The plaintiff NuCurrent specializes in wireless charging solutions. In early 2015, NuCurrent and Samsung entered into an NDA that allowed Samsung to evaluate NuCurrent’s technology to determine if it merited a license. The parties did not enter into a licensing agreement in the end. In early 2018, NuCurrent filed a lawsuit against Samsung for misappropriation of trade secrets and patent infringement. Samsung, in turn, filed seven IPR petitions in 2019 challenging the validity of NuCurrent’s patents. NuCurrent motioned the court to enforce a forum selection clause in their NDA that provided “[a]ny legal action, suit or proceeding arising out of or relating to this Agreement or the transactions contemplated hereby must be instituted exclusively in a curt of competent jurisdiction, federal or state, located within the Borough of Manhattan, City of New York and in no other jurisdiction.” NuCurrent asked the court to issue a preliminary injunction ordering Samsung to withdraw its IPR petitions.
Judge Cote denied NuCurrent’s motion. She explained that, first, NuCurrent did not demonstrate its likelihood of success on the merits. The 2015 NDA was only effective for a term of two years, so it had already expired in 2019 by the time Samsung filed the IPR petitions.
Second, NuCurrent did not show irreparable injury. Because “the PTAB is authorized by law to review and invalidate those patents that should not have issued in the first place,” Judge Cote wrote, “the cancellation of an improvidently issued patent is not the sort of injury that weights in favor of this injunction request.”
Third, Judge Cote reasoned that the balance of hardships did not tilt in NuCurrent’s favor. While litigating patent validity in two forums would be burdensome to NuCurrent, the preliminary injunction would likely permanent eliminate Samsung’s ability to seek relief before the PTAB, since there is a statutory one-year window for filing an IPR.

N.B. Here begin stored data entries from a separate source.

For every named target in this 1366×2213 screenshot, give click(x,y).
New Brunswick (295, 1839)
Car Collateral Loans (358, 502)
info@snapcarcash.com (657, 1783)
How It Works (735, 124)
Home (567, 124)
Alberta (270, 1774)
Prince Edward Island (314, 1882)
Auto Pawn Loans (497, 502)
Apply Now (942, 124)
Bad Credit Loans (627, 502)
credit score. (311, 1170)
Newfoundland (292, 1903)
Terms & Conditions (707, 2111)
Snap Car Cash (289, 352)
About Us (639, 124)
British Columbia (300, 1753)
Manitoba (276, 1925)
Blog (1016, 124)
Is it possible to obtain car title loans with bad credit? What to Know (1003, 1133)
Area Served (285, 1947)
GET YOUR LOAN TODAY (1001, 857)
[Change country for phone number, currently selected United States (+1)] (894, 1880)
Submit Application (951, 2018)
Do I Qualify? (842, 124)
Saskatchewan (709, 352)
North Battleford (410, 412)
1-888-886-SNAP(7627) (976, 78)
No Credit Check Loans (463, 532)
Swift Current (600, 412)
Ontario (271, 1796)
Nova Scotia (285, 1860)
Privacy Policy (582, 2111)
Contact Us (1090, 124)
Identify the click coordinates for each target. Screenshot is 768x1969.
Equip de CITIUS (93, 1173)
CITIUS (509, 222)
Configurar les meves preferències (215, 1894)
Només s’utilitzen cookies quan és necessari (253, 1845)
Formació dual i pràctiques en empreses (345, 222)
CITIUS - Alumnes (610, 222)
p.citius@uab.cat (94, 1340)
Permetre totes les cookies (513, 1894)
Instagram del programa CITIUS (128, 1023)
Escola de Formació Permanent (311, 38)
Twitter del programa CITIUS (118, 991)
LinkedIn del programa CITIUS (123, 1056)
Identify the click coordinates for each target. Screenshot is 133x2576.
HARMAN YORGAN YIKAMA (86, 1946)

Fourth, public interest did not favor the issuance of an anti-IPR injunction. In considering the public interest factor, Judge Cote noted the public interest in an “efficient system for challenging patents that should not have issued,” and the case law that “court should weight the federal policy embodied in the law of intellectual property against even explicit contractual provisions and render unenforceable those provisions that would undermine the public interest,” Idaho Potato Comm’n v. M&M Produce Farms & Sales, 335 F.3d 130, 137.
Takeaway
Note that he Federal Circuit reached a different result in Dodocase VR, Inc. v. MerchSource, LLC, 767 F. App’x 930 (Fed. Cir. 2019), where the court applied a forum selection clause to PTAB proceedings. Nevertheless, these two cases agree at least in their takeaway message that contract-drafting attorneys must carefully contemplate PTAB proceedings that may arise from technology transactions that involve patents.